Que papel tem a comunicação na hora de denunciar abusos como os deveres na Ucrânia, e de provocar uma onda de generosidade [como aconteceu neste caso frente a conflitos esquecidos ou menos midiáticos]?
A comunicação tem um papel muito importante, sobretudo quando os grandes meios colocam uma crise como manchete, na hora de pôr o foco em uma ou em outra, e mesmo em transmitir esses valores, essa solidariedade.
Mais além da Ucrânia, estamos observando um aumento importante do número de meninos e meninas com desnutrição aguda em nossos programas nutricionais em países como o Sudão do Sul, Somália ou o noroeste da Nigéria. Falamos de crises que não aparecem nos meios porque nos são longínquas e não desencadeiam o interesse das audiências nem dos Governos mais poderosos.
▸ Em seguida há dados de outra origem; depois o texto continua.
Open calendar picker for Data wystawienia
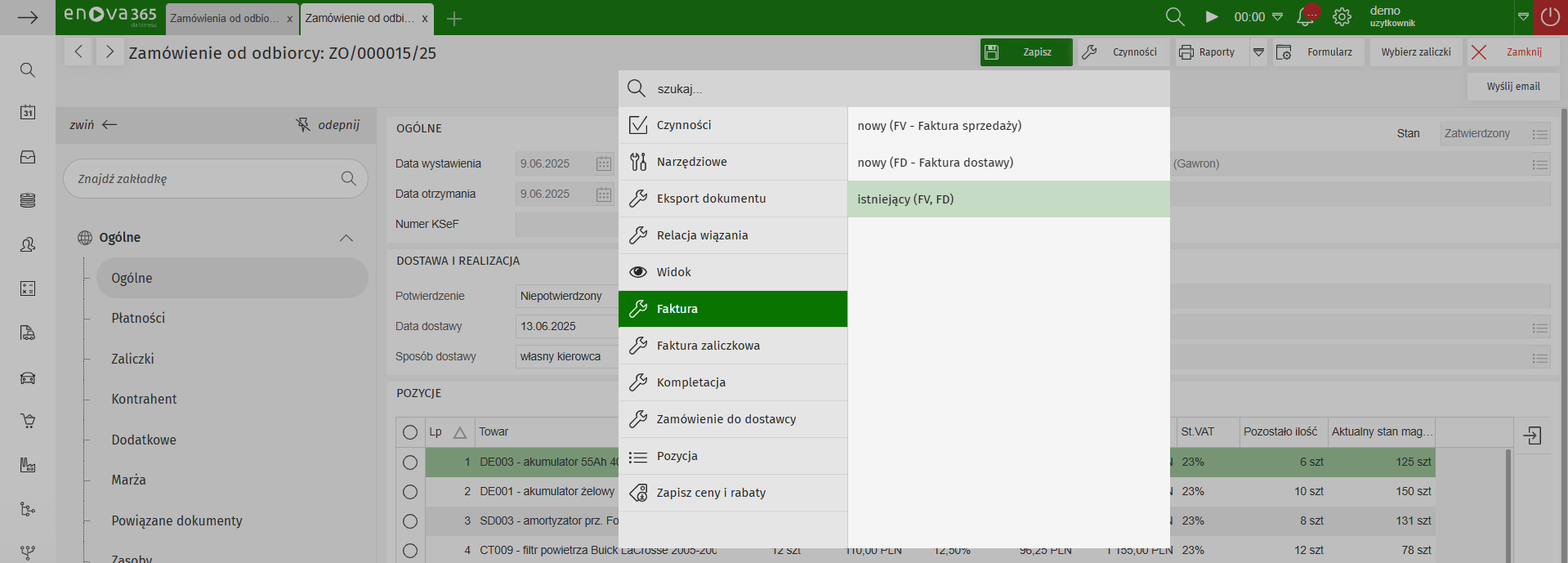Viewport: 1568px width, 563px height. (604, 163)
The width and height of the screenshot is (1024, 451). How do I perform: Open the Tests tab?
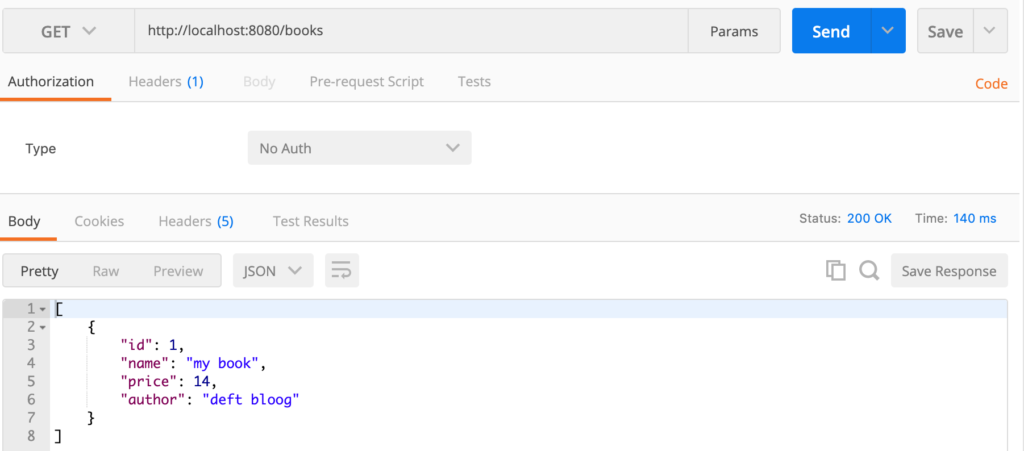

A segurança alimentar, com o aumento dos preços dos cereais, o combustível, os transportes e a inflação, leva tempo deteriorando-se. Os conflitos e deslocamentos recrudescem e as repetidas secas, especialmente no cinto do Sahel e na África oriental, dizimaram as colheitas.
A desnutrição vê-se agravada por doenças infecciosas mortais como o sarampo, que está aumentando drasticamente em algumas zonas após a queda da vacinação infantil durante a pandemia de COVID-19. É o caso da Somália que vive o maior surto de sarampo do mundo. Por fim, a tempestade atinge muito mais além do leste da Europa e muito mais duro as comunidades mais vulneráveis.